Indian students do not generally think in terms of their passion and excitement while choosing a career path. Does that bother you?

Yes, it bothers me tremendously. But I think before we condemn the students let us ask what the industry has done about it. How much effort does industry make to explain to the students early enough what exciting career paths there are, and if you do not convey that passion and excitement how do you expect a student to know about it? So academic institutions and industry have to work together to show and demonstrate the passion and excitement in career so that then the students will choose the right one. At ISB, we have seen students choosing small exciting companies during recruitments over large well-established names because of the passion and excitement associated with that company. 

   One way of looking at the impact of the recession is that it has pruned businesses that did not deliver value, and has made several business schools worldwide rethink their syllabus. How did the period impact thought at ISB?

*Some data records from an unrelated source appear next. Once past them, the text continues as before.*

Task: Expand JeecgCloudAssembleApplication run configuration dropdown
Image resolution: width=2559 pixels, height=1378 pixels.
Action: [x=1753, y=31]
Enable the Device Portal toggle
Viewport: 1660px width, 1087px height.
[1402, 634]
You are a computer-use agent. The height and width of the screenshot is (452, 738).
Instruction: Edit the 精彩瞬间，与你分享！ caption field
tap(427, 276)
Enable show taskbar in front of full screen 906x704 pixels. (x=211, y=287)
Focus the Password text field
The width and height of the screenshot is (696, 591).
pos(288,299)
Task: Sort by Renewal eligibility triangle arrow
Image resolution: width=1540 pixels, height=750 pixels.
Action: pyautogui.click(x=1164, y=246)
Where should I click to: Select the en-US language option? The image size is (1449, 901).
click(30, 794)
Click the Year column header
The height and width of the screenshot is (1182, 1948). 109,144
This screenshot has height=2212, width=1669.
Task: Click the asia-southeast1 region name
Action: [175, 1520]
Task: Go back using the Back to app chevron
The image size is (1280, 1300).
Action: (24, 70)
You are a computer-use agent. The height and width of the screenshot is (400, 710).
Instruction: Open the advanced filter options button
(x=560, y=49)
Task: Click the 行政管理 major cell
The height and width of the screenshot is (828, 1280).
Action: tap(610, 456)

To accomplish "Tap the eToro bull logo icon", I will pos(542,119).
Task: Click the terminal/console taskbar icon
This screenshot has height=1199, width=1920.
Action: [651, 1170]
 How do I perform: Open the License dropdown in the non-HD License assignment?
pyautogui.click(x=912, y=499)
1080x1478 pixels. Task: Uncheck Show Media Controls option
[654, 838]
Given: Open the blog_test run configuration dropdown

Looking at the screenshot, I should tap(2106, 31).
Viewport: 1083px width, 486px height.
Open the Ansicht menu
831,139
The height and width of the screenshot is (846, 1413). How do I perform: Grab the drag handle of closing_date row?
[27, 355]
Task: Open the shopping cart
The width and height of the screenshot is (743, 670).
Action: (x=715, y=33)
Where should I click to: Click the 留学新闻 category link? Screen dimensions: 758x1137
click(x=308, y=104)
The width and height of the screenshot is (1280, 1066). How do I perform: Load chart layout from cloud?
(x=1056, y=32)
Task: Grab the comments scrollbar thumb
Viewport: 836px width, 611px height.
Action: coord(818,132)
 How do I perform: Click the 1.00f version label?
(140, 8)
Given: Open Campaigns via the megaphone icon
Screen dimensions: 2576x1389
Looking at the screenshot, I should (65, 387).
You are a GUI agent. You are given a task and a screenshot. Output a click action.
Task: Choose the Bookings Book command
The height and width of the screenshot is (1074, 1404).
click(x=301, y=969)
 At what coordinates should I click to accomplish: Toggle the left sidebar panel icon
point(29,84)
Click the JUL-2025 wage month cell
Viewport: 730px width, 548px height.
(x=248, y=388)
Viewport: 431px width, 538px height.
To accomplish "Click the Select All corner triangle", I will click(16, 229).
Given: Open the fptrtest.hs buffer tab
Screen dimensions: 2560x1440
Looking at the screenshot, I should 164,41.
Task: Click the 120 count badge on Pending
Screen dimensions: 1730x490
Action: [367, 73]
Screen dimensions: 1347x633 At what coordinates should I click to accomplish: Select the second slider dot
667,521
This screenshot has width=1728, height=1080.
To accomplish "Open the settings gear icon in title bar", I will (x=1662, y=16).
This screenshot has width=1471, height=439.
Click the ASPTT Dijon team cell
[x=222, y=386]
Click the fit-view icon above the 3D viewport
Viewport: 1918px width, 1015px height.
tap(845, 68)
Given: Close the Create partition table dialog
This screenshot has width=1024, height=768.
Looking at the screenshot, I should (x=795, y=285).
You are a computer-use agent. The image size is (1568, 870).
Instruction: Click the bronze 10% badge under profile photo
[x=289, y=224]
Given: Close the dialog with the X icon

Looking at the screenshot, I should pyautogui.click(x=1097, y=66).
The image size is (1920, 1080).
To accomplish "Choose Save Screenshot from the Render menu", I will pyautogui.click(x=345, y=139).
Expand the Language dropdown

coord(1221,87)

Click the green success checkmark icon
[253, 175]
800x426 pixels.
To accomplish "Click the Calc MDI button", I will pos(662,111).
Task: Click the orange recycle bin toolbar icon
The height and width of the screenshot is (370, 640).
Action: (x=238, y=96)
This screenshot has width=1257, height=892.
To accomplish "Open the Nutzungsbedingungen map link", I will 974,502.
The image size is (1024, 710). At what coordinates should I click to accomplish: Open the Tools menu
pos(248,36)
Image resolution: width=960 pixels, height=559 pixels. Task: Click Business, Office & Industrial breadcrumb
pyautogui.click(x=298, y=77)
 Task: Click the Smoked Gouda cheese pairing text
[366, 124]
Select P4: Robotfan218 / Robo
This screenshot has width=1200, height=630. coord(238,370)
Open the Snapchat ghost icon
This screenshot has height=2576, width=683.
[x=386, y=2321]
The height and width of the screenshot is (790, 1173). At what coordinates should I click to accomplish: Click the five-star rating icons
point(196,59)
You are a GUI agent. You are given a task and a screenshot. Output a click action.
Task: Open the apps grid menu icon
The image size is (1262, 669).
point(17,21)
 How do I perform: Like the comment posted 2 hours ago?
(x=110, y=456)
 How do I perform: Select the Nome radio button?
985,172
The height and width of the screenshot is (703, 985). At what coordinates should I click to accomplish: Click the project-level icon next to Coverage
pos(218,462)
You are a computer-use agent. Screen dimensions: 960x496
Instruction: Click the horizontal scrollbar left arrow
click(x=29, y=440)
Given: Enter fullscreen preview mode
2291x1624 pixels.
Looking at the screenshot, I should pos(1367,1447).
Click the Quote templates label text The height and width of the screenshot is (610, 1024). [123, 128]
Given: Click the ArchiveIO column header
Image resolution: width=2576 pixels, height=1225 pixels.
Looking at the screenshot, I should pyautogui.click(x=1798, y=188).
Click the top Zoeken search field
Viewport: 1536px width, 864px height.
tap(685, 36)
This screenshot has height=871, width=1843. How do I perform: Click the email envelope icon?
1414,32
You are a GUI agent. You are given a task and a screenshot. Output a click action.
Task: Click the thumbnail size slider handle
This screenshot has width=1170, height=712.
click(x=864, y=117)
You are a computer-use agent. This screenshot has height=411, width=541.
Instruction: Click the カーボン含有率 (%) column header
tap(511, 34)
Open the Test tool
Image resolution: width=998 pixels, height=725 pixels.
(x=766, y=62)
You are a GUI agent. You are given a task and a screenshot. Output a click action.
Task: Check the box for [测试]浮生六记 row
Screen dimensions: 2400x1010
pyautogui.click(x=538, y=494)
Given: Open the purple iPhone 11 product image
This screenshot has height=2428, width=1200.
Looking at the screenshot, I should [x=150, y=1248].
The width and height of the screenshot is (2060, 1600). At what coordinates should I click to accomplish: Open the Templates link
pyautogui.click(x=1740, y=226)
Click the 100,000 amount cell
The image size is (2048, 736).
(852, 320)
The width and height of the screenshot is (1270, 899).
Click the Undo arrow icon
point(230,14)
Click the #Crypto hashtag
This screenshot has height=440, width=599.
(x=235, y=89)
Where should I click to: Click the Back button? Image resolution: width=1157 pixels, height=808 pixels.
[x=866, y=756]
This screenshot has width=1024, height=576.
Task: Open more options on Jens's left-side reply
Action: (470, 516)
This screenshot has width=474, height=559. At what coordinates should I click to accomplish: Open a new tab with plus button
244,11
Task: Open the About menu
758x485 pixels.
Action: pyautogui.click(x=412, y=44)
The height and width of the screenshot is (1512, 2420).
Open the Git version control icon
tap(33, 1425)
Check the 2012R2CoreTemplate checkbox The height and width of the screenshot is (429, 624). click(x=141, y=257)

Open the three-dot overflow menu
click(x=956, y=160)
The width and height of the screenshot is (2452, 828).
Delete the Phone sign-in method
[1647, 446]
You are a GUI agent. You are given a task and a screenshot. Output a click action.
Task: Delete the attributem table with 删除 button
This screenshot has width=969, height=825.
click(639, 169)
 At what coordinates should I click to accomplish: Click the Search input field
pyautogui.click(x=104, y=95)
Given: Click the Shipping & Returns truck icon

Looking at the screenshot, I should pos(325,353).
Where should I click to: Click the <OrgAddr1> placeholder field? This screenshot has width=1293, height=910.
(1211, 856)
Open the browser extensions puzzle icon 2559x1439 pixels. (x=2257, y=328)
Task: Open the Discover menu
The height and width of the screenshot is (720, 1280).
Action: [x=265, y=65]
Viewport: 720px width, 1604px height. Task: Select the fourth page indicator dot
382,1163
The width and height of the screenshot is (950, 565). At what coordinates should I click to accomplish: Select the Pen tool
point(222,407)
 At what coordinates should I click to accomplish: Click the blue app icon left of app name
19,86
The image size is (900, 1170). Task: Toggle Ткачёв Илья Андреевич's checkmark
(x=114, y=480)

Rethink of syllabus happens all the time. It is not that you have to wait for a downturn to rethink the syllabus. So did this downturn affect syllabus? Absolutely. I think more and more schools started talking about risk management, more and more schools took a hard look at the quantitative financial modules and the economic theories. If anything big happens, the world rethinks it. So that is obvious, and we also have added (those subjects). But I think there is another more deep issue - how do people look at leadership? Is leadership still an issue of ‘greed is good’? I think unless we change that, will we continue to get sensible leaders? No we will not. So if we want to get responsible leaders we have to change the way leaders think and that is going to be the emphasis that business schools have to give. And we have certainly started looking at it sometime ago. Actually we had started looking at it even before the downturn started as to how do we change the make-up of leaders and the way they think? How do we get them to know about doing the good in the society? How do we get them to be responsible? And our students of class of 2010 have just taken the initiative of how do they become responsible leaders. I think I am excited about that. So I do believe that all of us will have to change, all of us will have to adapt, all of us will have to think about the future very differently.